Collect every line in the material that contains the word "with", and copy each of those lines in full.

• MATERIAL PROVIDED
- - -

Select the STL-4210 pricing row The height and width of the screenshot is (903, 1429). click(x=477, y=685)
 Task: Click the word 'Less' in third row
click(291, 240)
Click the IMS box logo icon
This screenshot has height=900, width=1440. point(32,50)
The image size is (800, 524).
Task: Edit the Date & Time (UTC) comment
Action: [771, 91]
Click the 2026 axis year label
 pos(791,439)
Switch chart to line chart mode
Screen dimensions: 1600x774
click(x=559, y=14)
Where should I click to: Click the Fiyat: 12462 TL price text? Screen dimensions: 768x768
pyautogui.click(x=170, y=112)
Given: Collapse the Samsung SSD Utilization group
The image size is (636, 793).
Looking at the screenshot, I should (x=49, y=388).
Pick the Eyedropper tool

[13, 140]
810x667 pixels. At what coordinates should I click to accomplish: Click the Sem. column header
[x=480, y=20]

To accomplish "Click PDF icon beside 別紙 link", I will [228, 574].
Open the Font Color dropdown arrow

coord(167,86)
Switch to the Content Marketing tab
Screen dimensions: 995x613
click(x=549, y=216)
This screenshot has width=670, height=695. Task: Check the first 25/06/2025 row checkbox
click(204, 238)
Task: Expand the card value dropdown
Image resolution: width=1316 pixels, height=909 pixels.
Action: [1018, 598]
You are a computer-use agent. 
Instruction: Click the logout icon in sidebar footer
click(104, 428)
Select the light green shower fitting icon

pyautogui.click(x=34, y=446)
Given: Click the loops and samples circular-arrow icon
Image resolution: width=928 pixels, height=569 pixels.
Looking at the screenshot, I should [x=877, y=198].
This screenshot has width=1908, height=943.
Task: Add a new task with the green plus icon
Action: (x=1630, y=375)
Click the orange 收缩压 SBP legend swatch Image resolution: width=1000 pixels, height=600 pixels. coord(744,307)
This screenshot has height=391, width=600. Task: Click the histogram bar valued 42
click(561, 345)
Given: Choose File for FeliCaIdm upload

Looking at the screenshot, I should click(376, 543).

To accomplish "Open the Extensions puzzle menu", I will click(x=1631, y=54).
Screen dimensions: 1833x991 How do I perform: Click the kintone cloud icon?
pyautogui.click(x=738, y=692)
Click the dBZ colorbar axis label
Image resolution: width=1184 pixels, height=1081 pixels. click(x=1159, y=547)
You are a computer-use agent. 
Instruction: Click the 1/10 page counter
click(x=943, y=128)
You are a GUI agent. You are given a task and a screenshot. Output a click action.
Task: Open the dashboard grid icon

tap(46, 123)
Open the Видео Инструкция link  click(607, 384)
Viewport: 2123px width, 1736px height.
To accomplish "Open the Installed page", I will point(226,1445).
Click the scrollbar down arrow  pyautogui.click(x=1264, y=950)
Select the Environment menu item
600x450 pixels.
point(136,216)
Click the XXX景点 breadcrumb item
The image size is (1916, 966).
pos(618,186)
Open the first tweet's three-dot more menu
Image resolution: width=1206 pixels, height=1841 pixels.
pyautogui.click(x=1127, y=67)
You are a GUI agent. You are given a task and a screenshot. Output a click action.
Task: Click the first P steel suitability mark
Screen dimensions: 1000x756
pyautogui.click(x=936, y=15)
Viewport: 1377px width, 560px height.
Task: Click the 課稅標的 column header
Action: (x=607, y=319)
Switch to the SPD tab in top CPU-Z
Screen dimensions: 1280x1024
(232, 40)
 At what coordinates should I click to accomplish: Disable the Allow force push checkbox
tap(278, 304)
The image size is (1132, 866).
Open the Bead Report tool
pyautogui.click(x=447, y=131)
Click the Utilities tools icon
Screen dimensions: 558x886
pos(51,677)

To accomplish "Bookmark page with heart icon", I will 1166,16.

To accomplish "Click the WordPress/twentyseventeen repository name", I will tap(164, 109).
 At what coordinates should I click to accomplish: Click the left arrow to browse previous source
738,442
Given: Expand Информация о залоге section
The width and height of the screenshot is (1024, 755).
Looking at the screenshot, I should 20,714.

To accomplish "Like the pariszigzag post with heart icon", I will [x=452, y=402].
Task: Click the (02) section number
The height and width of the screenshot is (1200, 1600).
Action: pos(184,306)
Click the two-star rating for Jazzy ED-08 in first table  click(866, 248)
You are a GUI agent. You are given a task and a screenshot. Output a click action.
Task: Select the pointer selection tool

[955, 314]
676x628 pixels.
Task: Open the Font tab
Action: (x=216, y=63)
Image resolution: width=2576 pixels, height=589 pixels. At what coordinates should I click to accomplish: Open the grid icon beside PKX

- - -

• ANSWER FOR THE TASK
Task: Add a new task with the green plus icon
To accomplish "Bookmark page with heart icon", I will 1166,16.
To accomplish "Like the pariszigzag post with heart icon", I will [x=452, y=402].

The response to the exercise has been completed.